Is a Coax 4K Solution Dead on Arrival in Broadcast?

Broadcast & Distribution – That’s a question that Stephen Lampen, Belden Multimedia Technology Manager/Product Line Manager for Entertainment Products, is very concerned about.

At the recent SMPTE Conference, he asked the audience during a presentation if anyone would install coax cabling in broadcast facilities going forward. No one raised their hands. He thinks that means that everyone assumes they will be running fiber for 4K. And that has him worried.

For short distance distribution of video, the number of connection options is actually multiplying, with many copper-based solutions available and evolving quickly. But for longer distances – the magic number that Lampen hears is 100 meters – your choices are more limited. And, those options narrow as data rates go up to support 4K production.

The mainstay of broadcast production facilities has been copper coax running SDI signals. As the SDI standard has evolved from SD to HD, and now 4K-UHD, the SDI standard and coax cabling has struggled to keep up. The current 3G-SDI standard supports 1080p 60 fps signals, but to move 4K video, you currently need to use four 3G-SDI cables. And these have to be very carefully matched in length and the four paths perfectly synchronized if you want to get video without glitches.

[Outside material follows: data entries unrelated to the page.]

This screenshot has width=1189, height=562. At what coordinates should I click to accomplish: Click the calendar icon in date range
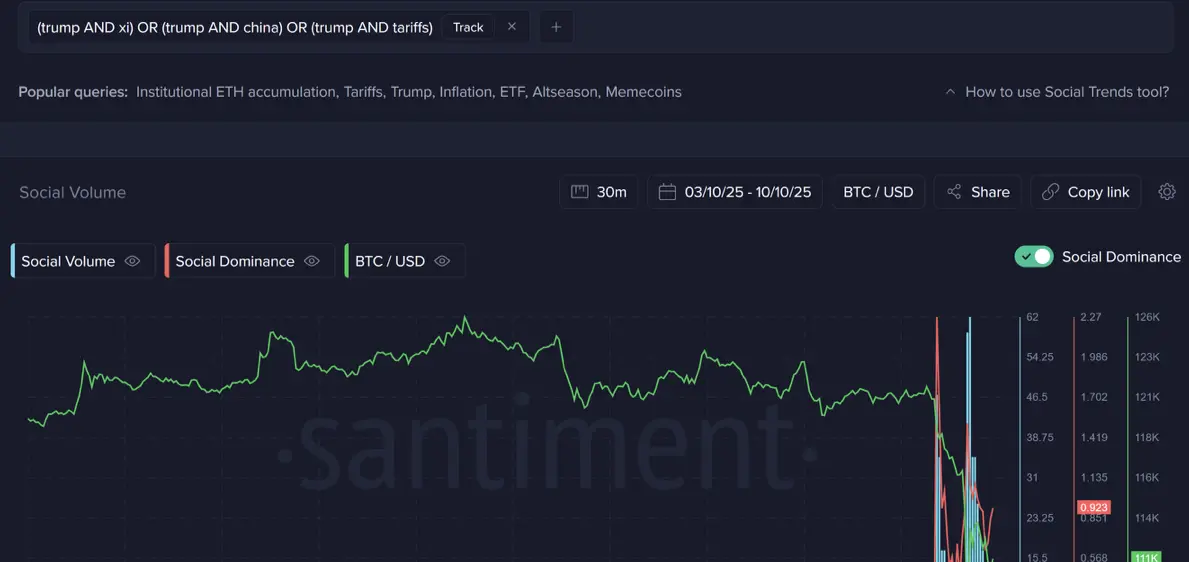pyautogui.click(x=667, y=192)
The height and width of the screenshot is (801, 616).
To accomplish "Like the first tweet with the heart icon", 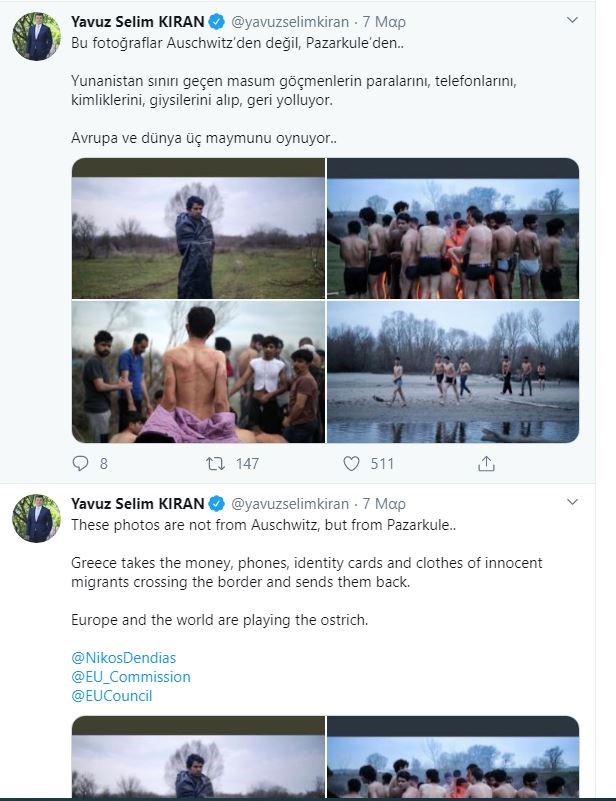I will (x=351, y=463).
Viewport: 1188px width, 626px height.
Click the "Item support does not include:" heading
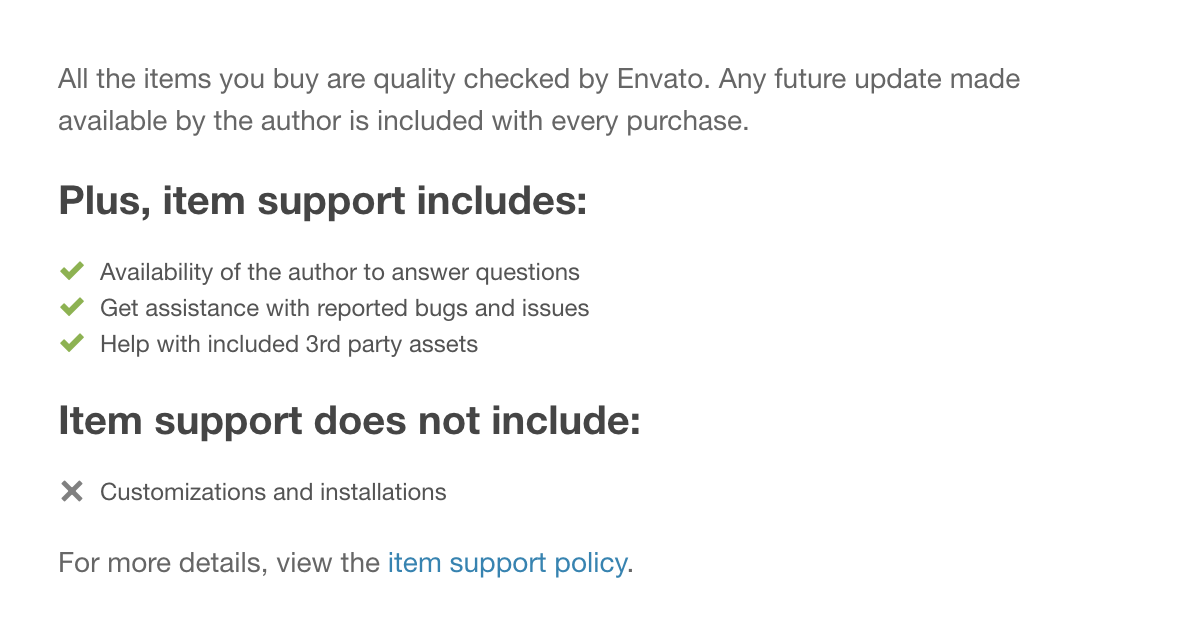(349, 421)
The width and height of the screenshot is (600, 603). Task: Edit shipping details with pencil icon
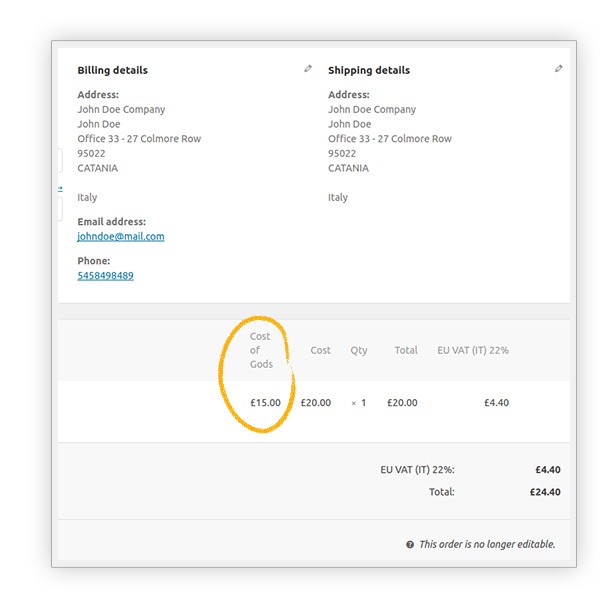coord(558,69)
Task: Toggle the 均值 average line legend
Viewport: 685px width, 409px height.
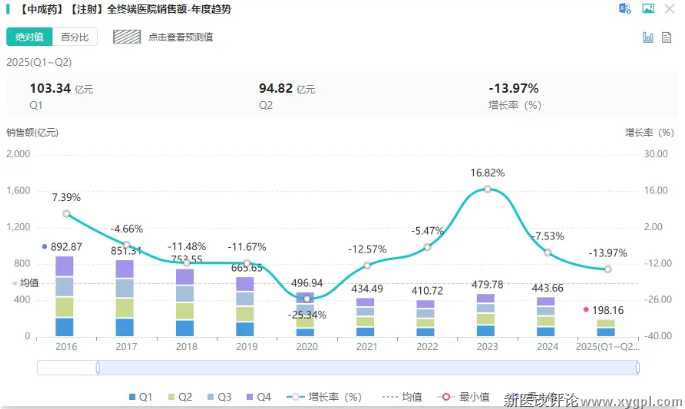Action: pos(404,397)
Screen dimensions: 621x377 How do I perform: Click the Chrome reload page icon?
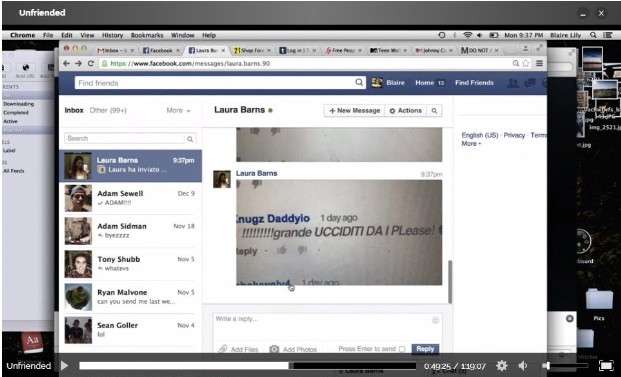point(91,63)
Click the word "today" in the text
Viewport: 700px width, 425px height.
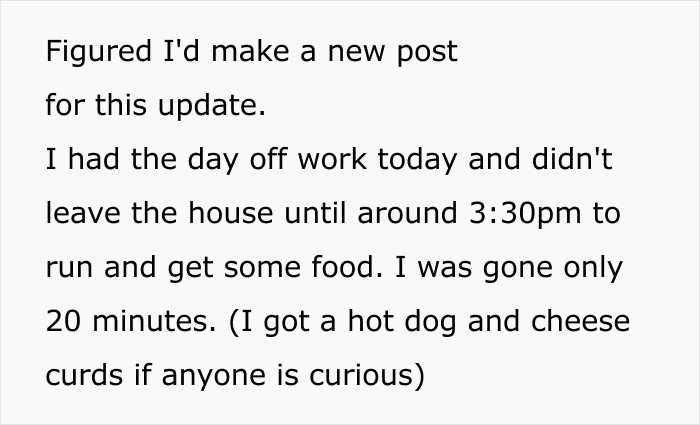click(x=417, y=161)
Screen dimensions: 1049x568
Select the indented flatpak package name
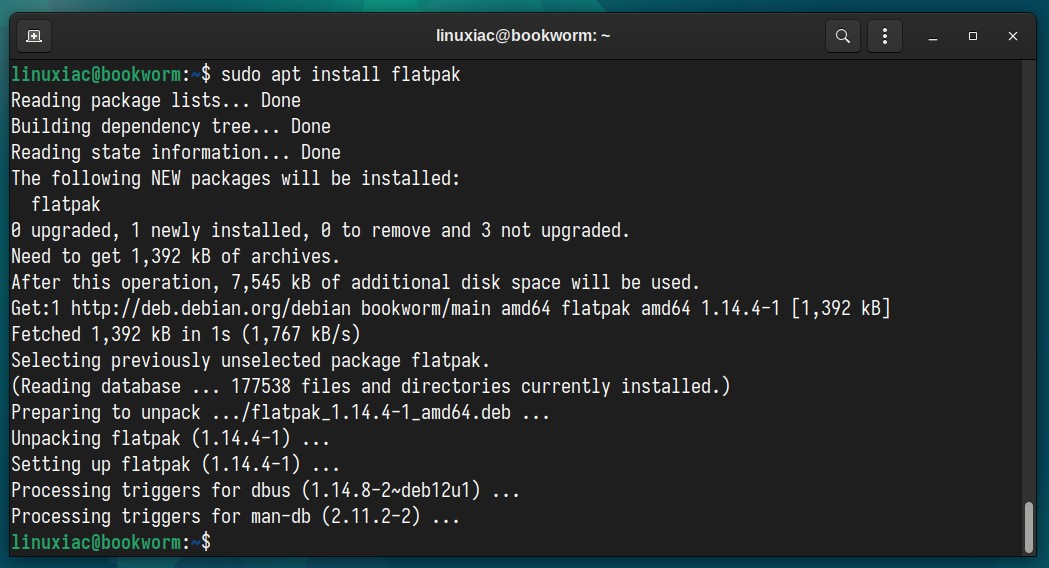[66, 204]
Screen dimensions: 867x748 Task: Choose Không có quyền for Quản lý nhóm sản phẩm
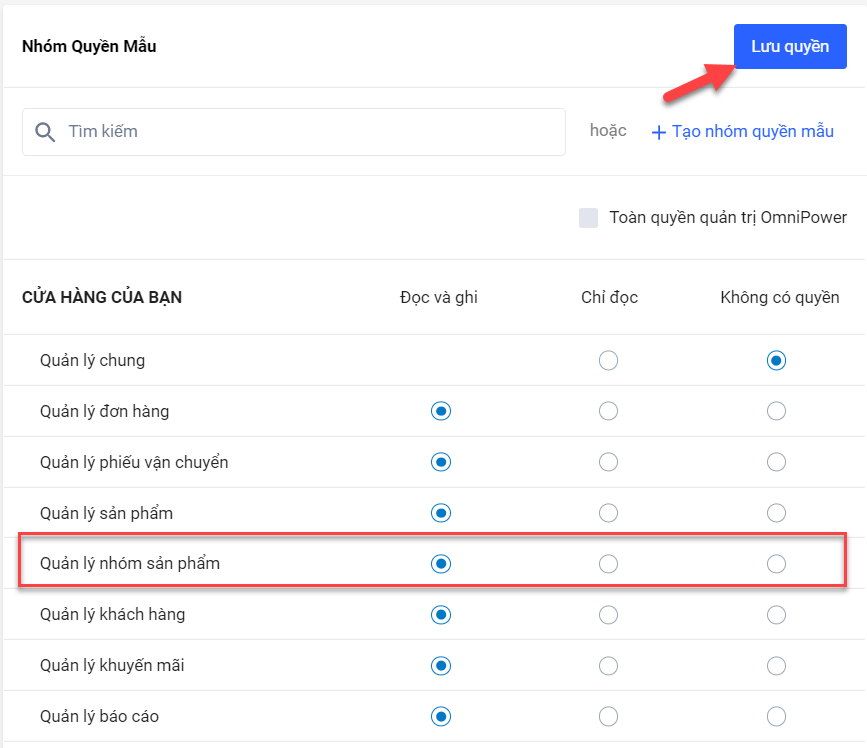pos(776,564)
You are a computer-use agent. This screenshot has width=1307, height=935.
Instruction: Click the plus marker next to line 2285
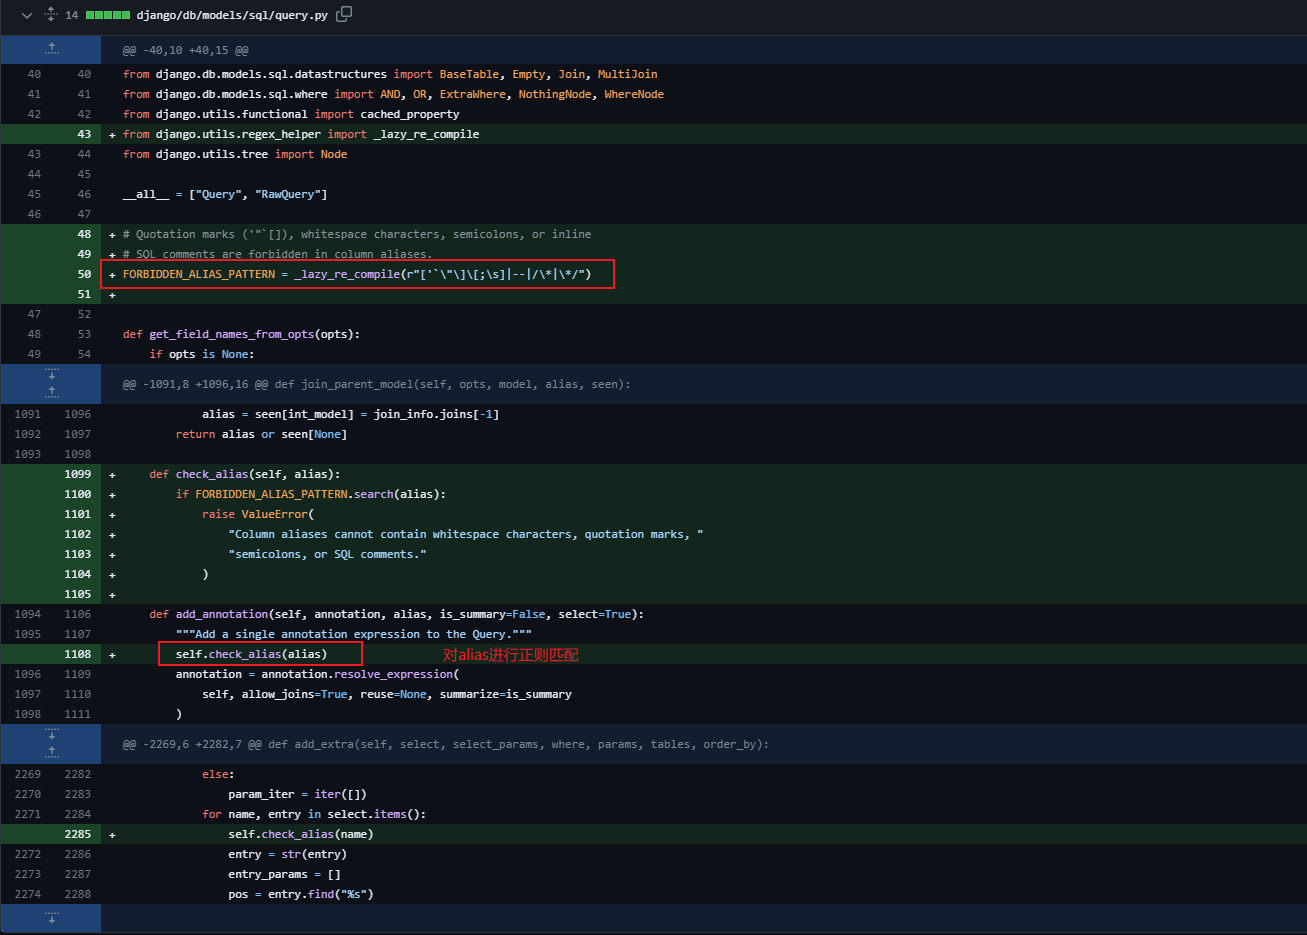pyautogui.click(x=111, y=833)
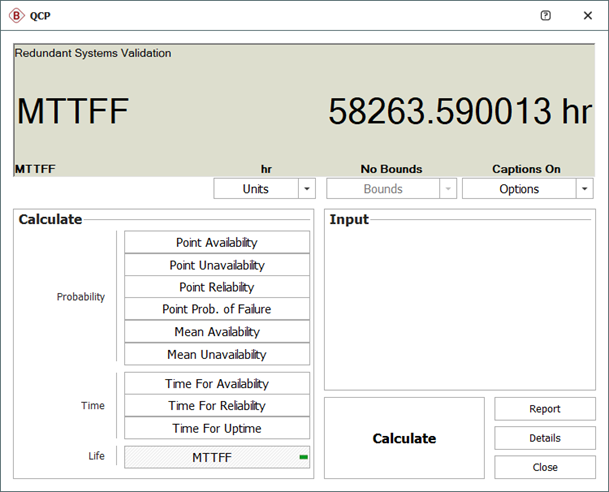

SMPTE has a roadmap to offer 6G-SDI and 12G-SDI protocols that would run at 6 Gbps and 12 Gbps. These would then require two coax or one coax cable to support 4K at 60 fps. Cable solutions that wrap two or four coax cables together are available from Belden and others, but clearly having one cable is the desire of the broadcasters. But is 12G-SDI over coax practical?

According to Lampen, it is possible, but it will be very challenging. And, it will cost his company millions of dollars to develop the solution – which is why he is concerned about customers looking at alternative solutions like fiber or CAT 5/6 cable.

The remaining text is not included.